▸ **AIM**: Format the data below as a numbered list, leaving out any blank lines.

▸ **INFORMATION SUPPLIED**:
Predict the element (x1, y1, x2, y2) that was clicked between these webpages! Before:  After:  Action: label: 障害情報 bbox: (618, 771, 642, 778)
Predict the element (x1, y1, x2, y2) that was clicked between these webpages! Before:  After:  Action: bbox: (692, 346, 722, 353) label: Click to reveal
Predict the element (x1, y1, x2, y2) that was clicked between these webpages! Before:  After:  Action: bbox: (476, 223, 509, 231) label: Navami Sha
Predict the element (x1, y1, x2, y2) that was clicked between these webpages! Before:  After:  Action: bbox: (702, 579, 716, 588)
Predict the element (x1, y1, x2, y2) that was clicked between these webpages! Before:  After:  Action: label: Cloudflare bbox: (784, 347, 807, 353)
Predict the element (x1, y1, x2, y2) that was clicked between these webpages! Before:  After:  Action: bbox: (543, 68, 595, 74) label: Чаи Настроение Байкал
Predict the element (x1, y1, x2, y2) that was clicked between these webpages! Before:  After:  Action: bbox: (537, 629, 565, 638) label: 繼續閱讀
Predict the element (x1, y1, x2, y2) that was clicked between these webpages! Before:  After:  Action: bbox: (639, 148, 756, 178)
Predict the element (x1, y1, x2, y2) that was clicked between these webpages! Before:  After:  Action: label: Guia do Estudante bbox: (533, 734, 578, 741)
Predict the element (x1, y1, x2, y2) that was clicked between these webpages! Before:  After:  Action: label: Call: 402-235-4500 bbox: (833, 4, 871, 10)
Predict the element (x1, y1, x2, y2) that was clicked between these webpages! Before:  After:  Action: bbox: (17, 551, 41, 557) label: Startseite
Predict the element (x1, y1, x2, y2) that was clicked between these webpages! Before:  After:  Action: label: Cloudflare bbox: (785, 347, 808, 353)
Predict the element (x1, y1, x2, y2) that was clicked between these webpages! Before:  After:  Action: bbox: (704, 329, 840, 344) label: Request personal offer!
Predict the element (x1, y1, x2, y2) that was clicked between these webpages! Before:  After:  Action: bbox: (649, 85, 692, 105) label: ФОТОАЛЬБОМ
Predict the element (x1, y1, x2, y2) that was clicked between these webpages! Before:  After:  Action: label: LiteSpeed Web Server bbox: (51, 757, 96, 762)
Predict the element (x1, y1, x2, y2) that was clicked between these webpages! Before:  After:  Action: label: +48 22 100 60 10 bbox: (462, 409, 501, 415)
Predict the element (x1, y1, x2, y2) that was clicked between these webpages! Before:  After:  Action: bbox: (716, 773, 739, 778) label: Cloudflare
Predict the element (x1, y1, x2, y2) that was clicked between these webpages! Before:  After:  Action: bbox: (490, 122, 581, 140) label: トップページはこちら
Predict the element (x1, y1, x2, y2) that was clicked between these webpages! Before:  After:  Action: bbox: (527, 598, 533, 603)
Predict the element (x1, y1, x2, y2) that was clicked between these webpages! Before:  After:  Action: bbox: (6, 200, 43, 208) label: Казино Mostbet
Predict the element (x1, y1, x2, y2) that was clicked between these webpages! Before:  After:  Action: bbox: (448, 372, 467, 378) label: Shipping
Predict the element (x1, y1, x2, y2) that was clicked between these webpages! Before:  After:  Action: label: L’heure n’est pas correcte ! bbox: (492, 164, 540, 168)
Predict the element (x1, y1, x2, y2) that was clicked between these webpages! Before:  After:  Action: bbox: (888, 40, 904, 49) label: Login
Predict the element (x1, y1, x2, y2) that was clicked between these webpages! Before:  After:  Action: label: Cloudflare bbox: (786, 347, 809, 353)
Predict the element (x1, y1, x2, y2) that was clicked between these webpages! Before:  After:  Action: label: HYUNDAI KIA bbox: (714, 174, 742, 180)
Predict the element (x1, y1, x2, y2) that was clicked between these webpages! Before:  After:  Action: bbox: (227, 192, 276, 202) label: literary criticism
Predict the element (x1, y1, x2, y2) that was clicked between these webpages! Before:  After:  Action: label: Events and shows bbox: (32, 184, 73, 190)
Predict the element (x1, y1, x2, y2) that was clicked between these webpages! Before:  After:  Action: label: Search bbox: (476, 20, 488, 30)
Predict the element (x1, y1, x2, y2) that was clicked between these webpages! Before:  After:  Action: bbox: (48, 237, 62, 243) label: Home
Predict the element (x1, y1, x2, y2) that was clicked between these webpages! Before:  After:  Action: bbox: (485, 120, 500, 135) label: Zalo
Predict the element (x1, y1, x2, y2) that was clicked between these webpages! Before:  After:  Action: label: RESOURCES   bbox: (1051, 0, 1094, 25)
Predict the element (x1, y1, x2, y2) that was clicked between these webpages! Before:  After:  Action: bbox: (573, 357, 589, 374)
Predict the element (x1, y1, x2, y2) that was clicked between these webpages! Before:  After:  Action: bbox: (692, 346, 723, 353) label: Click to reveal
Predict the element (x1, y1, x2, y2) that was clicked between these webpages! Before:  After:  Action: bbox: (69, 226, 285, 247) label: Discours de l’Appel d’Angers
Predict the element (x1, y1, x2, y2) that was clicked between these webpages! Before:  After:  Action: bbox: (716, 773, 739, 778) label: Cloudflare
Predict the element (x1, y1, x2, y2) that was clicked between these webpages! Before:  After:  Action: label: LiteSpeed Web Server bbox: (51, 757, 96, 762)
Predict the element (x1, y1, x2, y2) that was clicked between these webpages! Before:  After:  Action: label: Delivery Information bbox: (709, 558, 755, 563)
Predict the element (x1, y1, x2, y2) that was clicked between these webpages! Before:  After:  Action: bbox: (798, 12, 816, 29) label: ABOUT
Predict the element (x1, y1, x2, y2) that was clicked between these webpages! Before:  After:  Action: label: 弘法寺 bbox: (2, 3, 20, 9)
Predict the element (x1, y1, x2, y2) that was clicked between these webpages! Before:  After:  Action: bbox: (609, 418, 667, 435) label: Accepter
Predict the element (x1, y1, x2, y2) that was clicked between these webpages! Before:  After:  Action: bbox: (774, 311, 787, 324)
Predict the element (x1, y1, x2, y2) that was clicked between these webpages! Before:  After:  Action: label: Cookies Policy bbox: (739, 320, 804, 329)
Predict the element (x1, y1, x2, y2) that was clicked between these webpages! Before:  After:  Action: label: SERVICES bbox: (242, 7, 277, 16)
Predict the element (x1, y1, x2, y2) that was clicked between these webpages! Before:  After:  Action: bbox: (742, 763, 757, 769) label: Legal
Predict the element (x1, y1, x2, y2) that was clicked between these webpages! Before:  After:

▸ **ANSWER TO THE TASK**:
1. Predict the element (x1, y1, x2, y2) that was clicked between these webpages! Before:  After:  Action: label: 障害情報 bbox: (618, 771, 642, 778)
2. Predict the element (x1, y1, x2, y2) that was clicked between these webpages! Before:  After:  Action: bbox: (692, 346, 722, 353) label: Click to reveal
3. Predict the element (x1, y1, x2, y2) that was clicked between these webpages! Before:  After:  Action: bbox: (476, 223, 509, 231) label: Navami Sha
4. Predict the element (x1, y1, x2, y2) that was clicked between these webpages! Before:  After:  Action: bbox: (702, 579, 716, 588)
5. Predict the element (x1, y1, x2, y2) that was clicked between these webpages! Before:  After:  Action: label: Cloudflare bbox: (784, 347, 807, 353)
6. Predict the element (x1, y1, x2, y2) that was clicked between these webpages! Before:  After:  Action: bbox: (543, 68, 595, 74) label: Чаи Настроение Байкал
7. Predict the element (x1, y1, x2, y2) that was clicked between these webpages! Before:  After:  Action: bbox: (537, 629, 565, 638) label: 繼續閱讀
8. Predict the element (x1, y1, x2, y2) that was clicked between these webpages! Before:  After:  Action: bbox: (639, 148, 756, 178)
9. Predict the element (x1, y1, x2, y2) that was clicked between these webpages! Before:  After:  Action: label: Guia do Estudante bbox: (533, 734, 578, 741)
10. Predict the element (x1, y1, x2, y2) that was clicked between these webpages! Before:  After:  Action: label: Call: 402-235-4500 bbox: (833, 4, 871, 10)
11. Predict the element (x1, y1, x2, y2) that was clicked between these webpages! Before:  After:  Action: bbox: (17, 551, 41, 557) label: Startseite
12. Predict the element (x1, y1, x2, y2) that was clicked between these webpages! Before:  After:  Action: label: Cloudflare bbox: (785, 347, 808, 353)
13. Predict the element (x1, y1, x2, y2) that was clicked between these webpages! Before:  After:  Action: bbox: (704, 329, 840, 344) label: Request personal offer!
14. Predict the element (x1, y1, x2, y2) that was clicked between these webpages! Before:  After:  Action: bbox: (649, 85, 692, 105) label: ФОТОАЛЬБОМ
15. Predict the element (x1, y1, x2, y2) that was clicked between these webpages! Before:  After:  Action: label: LiteSpeed Web Server bbox: (51, 757, 96, 762)
16. Predict the element (x1, y1, x2, y2) that was clicked between these webpages! Before:  After:  Action: label: +48 22 100 60 10 bbox: (462, 409, 501, 415)
17. Predict the element (x1, y1, x2, y2) that was clicked between these webpages! Before:  After:  Action: bbox: (716, 773, 739, 778) label: Cloudflare
18. Predict the element (x1, y1, x2, y2) that was clicked between these webpages! Before:  After:  Action: bbox: (490, 122, 581, 140) label: トップページはこちら
19. Predict the element (x1, y1, x2, y2) that was clicked between these webpages! Before:  After:  Action: bbox: (527, 598, 533, 603)
20. Predict the element (x1, y1, x2, y2) that was clicked between these webpages! Before:  After:  Action: bbox: (6, 200, 43, 208) label: Казино Mostbet
21. Predict the element (x1, y1, x2, y2) that was clicked between these webpages! Before:  After:  Action: bbox: (448, 372, 467, 378) label: Shipping
22. Predict the element (x1, y1, x2, y2) that was clicked between these webpages! Before:  After:  Action: label: L’heure n’est pas correcte ! bbox: (492, 164, 540, 168)
23. Predict the element (x1, y1, x2, y2) that was clicked between these webpages! Before:  After:  Action: bbox: (888, 40, 904, 49) label: Login
24. Predict the element (x1, y1, x2, y2) that was clicked between these webpages! Before:  After:  Action: label: Cloudflare bbox: (786, 347, 809, 353)
25. Predict the element (x1, y1, x2, y2) that was clicked between these webpages! Before:  After:  Action: label: HYUNDAI KIA bbox: (714, 174, 742, 180)
26. Predict the element (x1, y1, x2, y2) that was clicked between these webpages! Before:  After:  Action: bbox: (227, 192, 276, 202) label: literary criticism
27. Predict the element (x1, y1, x2, y2) that was clicked between these webpages! Before:  After:  Action: label: Events and shows bbox: (32, 184, 73, 190)
28. Predict the element (x1, y1, x2, y2) that was clicked between these webpages! Before:  After:  Action: label: Search bbox: (476, 20, 488, 30)
29. Predict the element (x1, y1, x2, y2) that was clicked between these webpages! Before:  After:  Action: bbox: (48, 237, 62, 243) label: Home
30. Predict the element (x1, y1, x2, y2) that was clicked between these webpages! Before:  After:  Action: bbox: (485, 120, 500, 135) label: Zalo
31. Predict the element (x1, y1, x2, y2) that was clicked between these webpages! Before:  After:  Action: label: RESOURCES   bbox: (1051, 0, 1094, 25)
32. Predict the element (x1, y1, x2, y2) that was clicked between these webpages! Before:  After:  Action: bbox: (573, 357, 589, 374)
33. Predict the element (x1, y1, x2, y2) that was clicked between these webpages! Before:  After:  Action: bbox: (692, 346, 723, 353) label: Click to reveal
34. Predict the element (x1, y1, x2, y2) that was clicked between these webpages! Before:  After:  Action: bbox: (69, 226, 285, 247) label: Discours de l’Appel d’Angers
35. Predict the element (x1, y1, x2, y2) that was clicked between these webpages! Before:  After:  Action: bbox: (716, 773, 739, 778) label: Cloudflare
36. Predict the element (x1, y1, x2, y2) that was clicked between these webpages! Before:  After:  Action: label: LiteSpeed Web Server bbox: (51, 757, 96, 762)
37. Predict the element (x1, y1, x2, y2) that was clicked between these webpages! Before:  After:  Action: label: Delivery Information bbox: (709, 558, 755, 563)
38. Predict the element (x1, y1, x2, y2) that was clicked between these webpages! Before:  After:  Action: bbox: (798, 12, 816, 29) label: ABOUT
39. Predict the element (x1, y1, x2, y2) that was clicked between these webpages! Before:  After:  Action: label: 弘法寺 bbox: (2, 3, 20, 9)
40. Predict the element (x1, y1, x2, y2) that was clicked between these webpages! Before:  After:  Action: bbox: (609, 418, 667, 435) label: Accepter
41. Predict the element (x1, y1, x2, y2) that was clicked between these webpages! Before:  After:  Action: bbox: (774, 311, 787, 324)
42. Predict the element (x1, y1, x2, y2) that was clicked between these webpages! Before:  After:  Action: label: Cookies Policy bbox: (739, 320, 804, 329)
43. Predict the element (x1, y1, x2, y2) that was clicked between these webpages! Before:  After:  Action: label: SERVICES bbox: (242, 7, 277, 16)
44. Predict the element (x1, y1, x2, y2) that was clicked between these webpages! Before:  After:  Action: bbox: (742, 763, 757, 769) label: Legal
45. Predict the element (x1, y1, x2, y2) that was clicked between these webpages! Before:  After:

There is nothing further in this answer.